GARUT, ER3News.com – Bupati Garut, Abdusy Syakur Amin, secara resmi membuka Musyawarah Olahraga Kabupaten (Musorkab) Komite Olahraga Nasional Indonesia (KONI) Kabupaten Garut Tahun 2025 di Gedung Pendopo, Kecamatan Garut Kota, Kamis (20/3/2025). Dalam sambutannya, Syakur menekankan pentingnya demokrasi dalam pemilihan Ketua KONI dan meminta panitia memastikan proses pemilihan berjalan sesuai aturan yang berlaku dengan pendampingan dari KONI Jawa Barat.
“Saya serahkan kepada panitia, yang penting sesuai ketentuan berlaku. Makanya kita didampingi oleh KONI Jawa Barat baik kemarin maupun hari ini,” ujar Syakur.
Syakur juga mengingatkan bahwa KONI bukan milik satu kelompok, melainkan semua elemen masyarakat. Ia mengajak semua pihak untuk bersama-sama memajukan olahraga di Kabupaten Garut tanpa memandang latar belakang.

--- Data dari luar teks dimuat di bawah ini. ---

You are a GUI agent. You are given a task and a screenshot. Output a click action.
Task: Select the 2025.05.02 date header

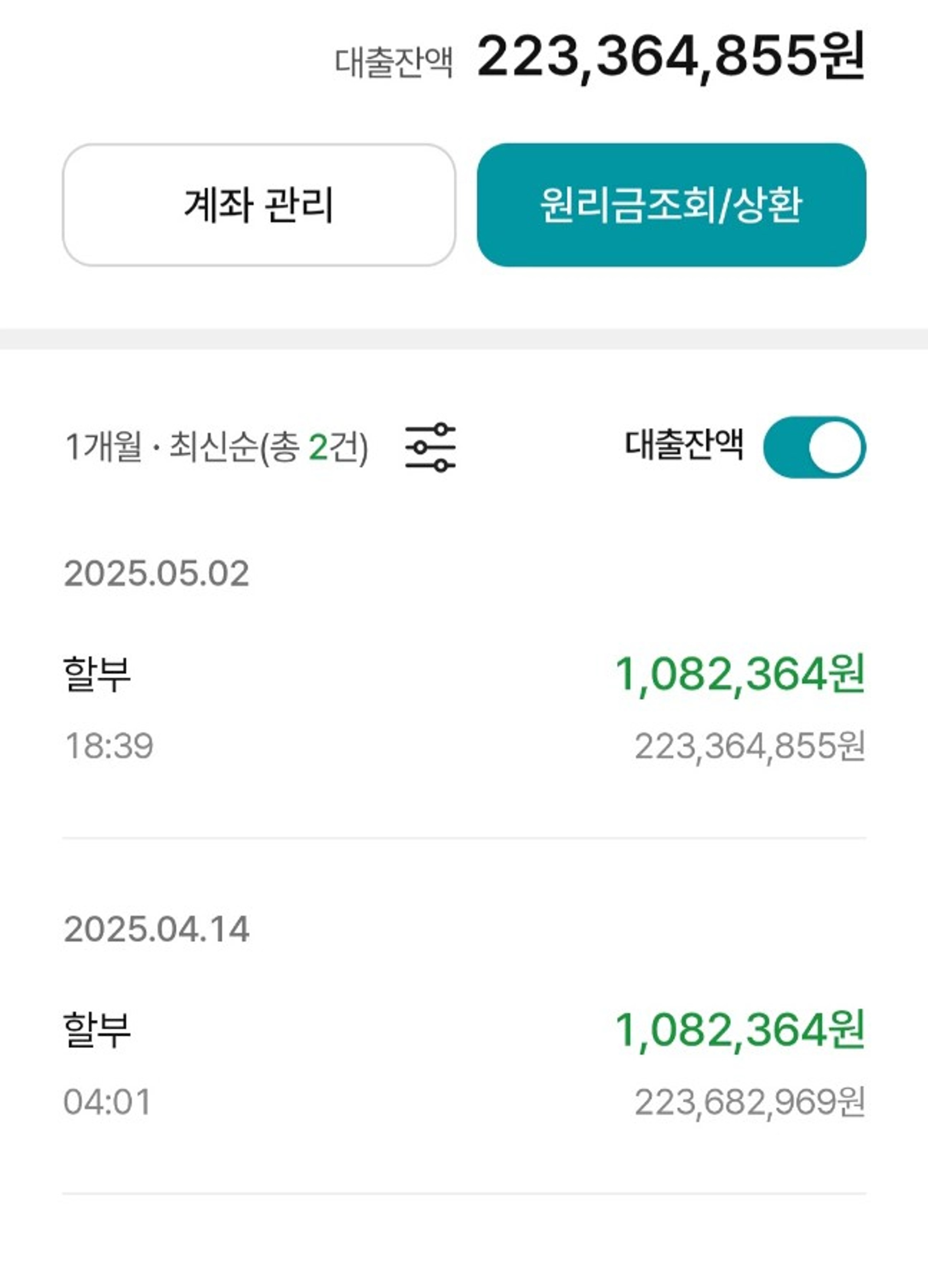(x=157, y=574)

“Semua harus terlibat, baik dari gender, profesi, maupun politik. Kita tidak melihat perbedaan, tetapi semangat yang sama untuk mengembangkan olahraga di Garut,” tegasnya.
Fokus pada Kualifikasi dan Pembinaan Atlet
Bupati Garut meminta KONI menyiapkan babak kualifikasi dengan baik guna menjaring atlet potensial. Menurutnya, bibit atlet berasal dari cabang olahraga dan Komite Olahraga Kecamatan (KOK), yang jika dipadukan dapat menghasilkan atlet berprestasi.
“Perpaduan antara keduanya diharapkan dapat menghasilkan atlet potensial yang mampu meraih medali emas,” tambahnya.
KONI Garut Siap Hadapi Tantangan
Plt. Ketua KONI Kabupaten Garut, Budi Rahadian, menegaskan pentingnya organisasi olahraga yang sehat dan kompetitif agar mampu bersaing di tingkat regional maupun nasional.
“KONI Garut mengikuti dinamika olahraga yang semakin kompetitif. Oleh karena itu, kami melaksanakan Rapat Kerja Kabupaten (Rakerkab) yang dilanjutkan dengan Musorkab ini,” ujarnya.
Ia berharap Musorkab dapat melahirkan kepengurusan yang solid demi kemajuan olahraga di Kabupaten Garut.
Sport Science dan Sport Tourism
Lebih lanjut, Budi menekankan bahwa keberhasilan olahraga tidak hanya diukur dari perolehan medali, tetapi juga dari sinergi dengan sektor lain, seperti pariwisata.
“Kemajuan olahraga di Kabupaten Garut tidak hanya dilihat dari prestasi perolehan medali saja,” harapnya.
Salah satu strategi yang dikembangkan adalah pemanfaatan sport science serta kolaborasi antara olahraga dan pariwisata (sport tourism).
“Tantangan ke depan, KONI Kabupaten Garut diharapkan bisa bersinergi dengan dunia pariwisata atau sektor lainnya,” pungkasnya.